This article, and distribution, was paid for by the Canadian Ski Council and produced in conjunction with POWDER.
Words by Heather Hansman.
I came in biased, and maybe a little bitchy, as is my south-of-the-border birthright. Most of my previous experiences with Canada had been underlined by harshness: brutal Coast Range bike rides and uptight interior border guards. A blue-skinned week of below zero in Banff, watching World Cup skiers dull their edges on the Lake Louise ice. Sure, everyone I talked to had been creepily pleasant – eh? – but I figured Canadians’ friendliness was some kind of cover for the toughness the country must breed. Even the counter people at Tim Hortons – Canada’s version of Dunkin’ Donuts – seemed too sweet.
So I had my guard up when I flew from Seattle direct into Kelowna and took the hour-long drive up to Big White. Flakes skittered across the windshield. They flew all night. And in the morning when I woke up and clicked into my skis just outside my door, the clouds still swirled, and there was more than a dusting of fluffy, dry snow.
It had been a thin winter in the States. Powder days raised hackles and elbows, and it felt like everyone was redlining all the time in that eyeballs-about-to-burst, overly-adrenalized, bro-don’t-steal-my-line kind of way. I felt like I had to be racing all the time. Like if I wasn’t cutting someone else out for the goods, then I was missing out. Skiing was still fun – when I could get turns in – but it was starting to feel like it came with a side of struggle.
And then I cinched my hood tight in a mid-week, mid-morning powder day at Big White. We took a warmup cruiser off of the Snow Ghost Express, and then headed to the Powder Chair, which promised both the aforementioned powder and visibility because of the trees.
The amount of snow at the bottom belied the deepness up high. We dropped into the trees off the top of the lift – untracked, perfectly pitched. So dang nice that I was giggling. This had to be a trap.
But I soon learned and then learned again as I explored as many powdery crevices as possible of Big White’s 2,500 vertical feet and 2,765 patrolled skiable acres (though the controlled boundary contains 7,355), that the niceness wasn’t a front for anything. The skiing here is just that good. This – Canada’s largest ski-in, ski-out area – is the mecca of hero skiing. It has the second largest lift capacity (read: no lines, ever), everything is skiable, nothing is out of bounds, and the majority of it is cushy blue runs, perfectly spaced glades, and the kinds of powdery bowls that make you feel like a much better skier than you are.
Maybe it’s a bootstrapping American thing or maybe I’d been conditioned by crowded mountains and sub-par snow packs, but I had forgotten that skiing didn’t have to be brutal.
Big White felt gentle; things came to me. The snow stayed good and I didn’t even have to pray for it. There was no schlepping of gear or fighting through crowds. And as I slowly explored the mountain’s many pockets, the lack of people and the rambling terrain meant that there were always stashes to be found.

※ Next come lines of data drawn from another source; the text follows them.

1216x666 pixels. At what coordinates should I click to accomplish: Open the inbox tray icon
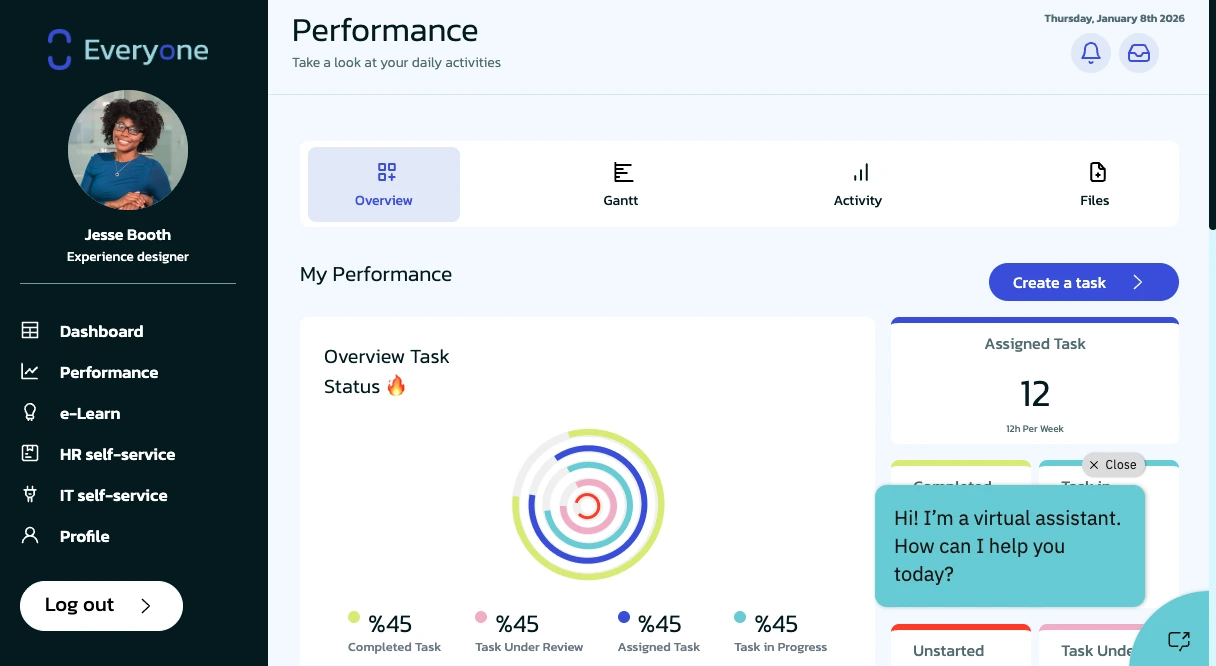(x=1139, y=53)
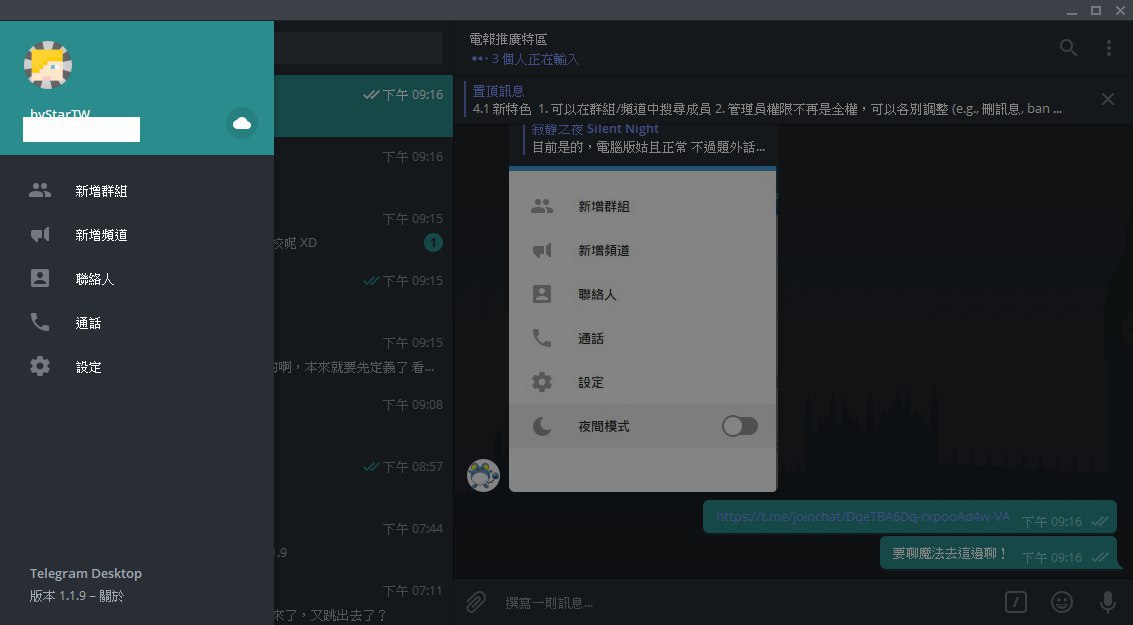This screenshot has height=625, width=1133.
Task: Search in chat with magnifier icon
Action: (1068, 48)
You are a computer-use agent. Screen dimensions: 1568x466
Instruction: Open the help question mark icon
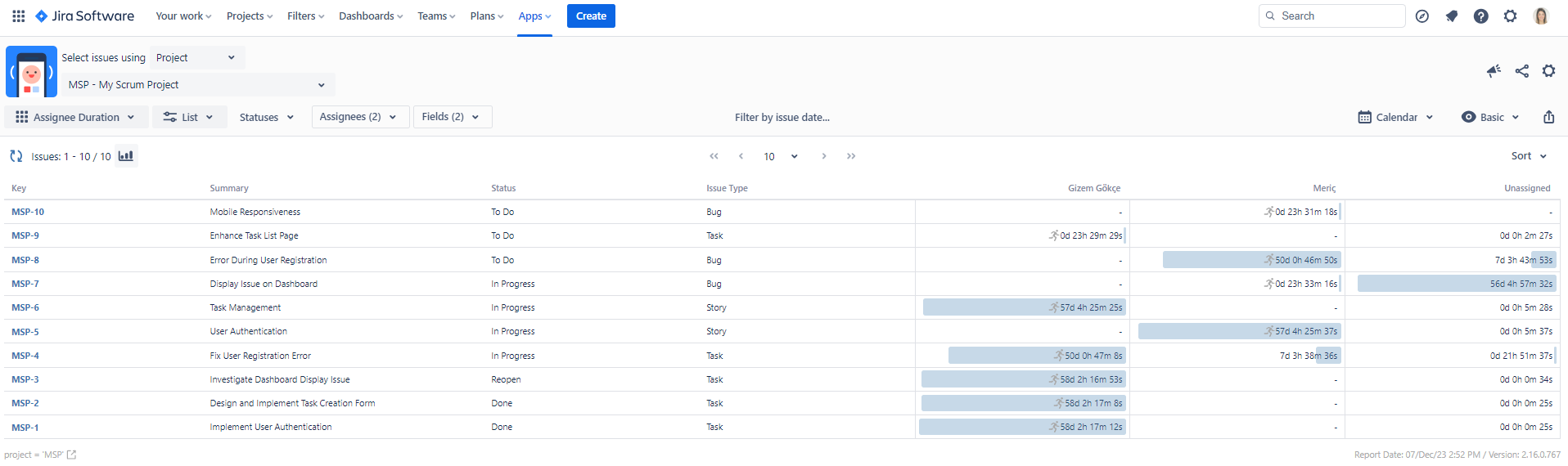pos(1480,16)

When the clouds cleared, later in the week, I took laps off the steep ridges of the Cliff Chair. Big White often gets labeled as a mellow, family-friendly place, but standing on top of this zone, I find myself taking a few deep breaths to help me focus. Off the top of the T-Bar, both the views and the snow ghosts came out. I cruised my way through otherworldly terrain, linking between wide-open glades and just-steep-enough steeps.
I started to understand the lay of the land. The radius of the place began to feel smaller, but never tight. When you’re up there, you’re way up there, in an old-school ski resort kind of way. Big White isn’t attached to anything else, it’s its own snowy little planet, so it’s easy to catch the rhythm of the place and learn the ins and out of the village. Après at Snowshoe Sam’s, a little bit of late-night at Session Tap house. A surprising number of very good coffee spots. All the things you might want. Or at least all the things I might want: namely beer and coffee.
It’s not the kind of place you drop into for a day or two and then bust out of. It’s not exactly on the way to anywhere. But that’s the charm of it too: You have to commit to get the benefit. It’s kind of like being on a cruise ship – you forget that the outside world exists. You get rocked in the niceness; nothing feels stressful.
I don’t have any children. But if I did, I’d let ’em run free and head to the bar. (That’s how parenting works, right?) There were little dudes rambling the village and ripping through tree runs. It feels like the perfect place to be a kid, right in the valley between wild and safe. The boundaries are clear, activities are plentiful, and it seems like you wouldn’t be able to get yourself too lost or into too much trouble. It’s the perfect recipe for freedom – the long leash kids seem to be lacking these days.
When it came time to leave, I felt just the right amount of sore, a titch hungover, slightly windburned, and breathing easier, despite the altitude. I’ll probably always be cynical, but Big White taught me that genuine friendliness – dare I say happiness? – does exist, and its source is the pure, easy joy of sliding downhill. As for those north-of-the-border donuts, though, I’m still not sure.